Only a fraction of the 80,000 Serbs remaining in Kosovo are taking part in the poll, but Serbs will be appointed to municipal councils by Bernard Kouchner, the head of the UN mission.

With the election of Vojislav Kostunica as Yugoslav President there is widespread fear among Albanians that the West will be free to make a deal with Belgrade. UN and Nato officials have suddenly become very keen to point out that UN Resolution 1244, which set up the UN administration for Kosovo, implicitly recognises the territorial integrity of Yugoslavia. These reverberations, and the prospect of Serbia receiving billions of pounds in aid, have led to increased resentment.
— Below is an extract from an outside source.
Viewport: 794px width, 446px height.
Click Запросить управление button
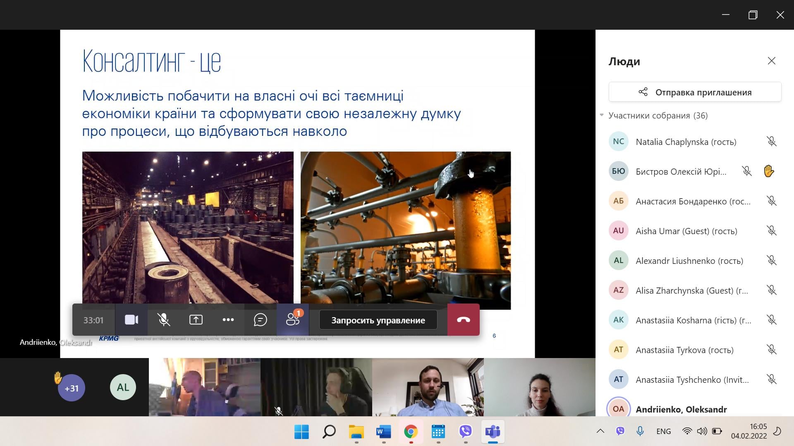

Election commercials show images of Serbian atrocities, Serbian police storming villages and refugees fleeing through forests. All three main parties contesting the election say they want to break free of Yugoslavia.

Ibrahim Rugova, of the Democratic League of Kosovo (LDK), is adamant: "These municipal elections must be followed by national ones and the West should declare that they recognise Kosovar independence in principle," he said.

Hashim Thaci, whose Kosovo Liberation Army (KLA) has been reinvented as the Kosovo Democratic Party (PDK), says: "We didn't fight our war to make changes in Belgrade. The murderous Serbian military belongs to Kostunica as much as it did to Milosevic."

The demand for independence is about the only thing the competing parties have in common. No one expects this venture into democracy to be smooth, and the 43,000 Nato-led peacekeepers have been practising riot control. The fear is of intimidation prior to voting and of losers turning to violence.

The men most likely to do so are Hashim Thaci's PDK. After Nato's entry into the former Serbian province, the KLA took control of many areas and institutions while the UN dithered. The PDK is not expected to do well in the poll and observers believe they will not meekly give up positions that have allowed them to pursue lucrative forms of criminality.

The consensus is that Ibrahim Rugova's party is likely to emerge with the most votes. Mr Rugova, a French-educated professor of literature and a pacifist, is loathed by the former fighters of the KLA, who accuse him of selling out to the Serbs.

Mr Thaci told a party rally in Pristina: "You can choose between the new political class which brought the most powerful allies [Nato] to Kosovo, or the old political class which spent 10 years making compromises with Milosevic."

The Americans remain sympathetic to Mr Thaci and Kosovar independence, and Richard Holbrooke, the US ambassador to the UN, has astonished European allies by saying parliamentary elections should be held in Kosovo by next spring.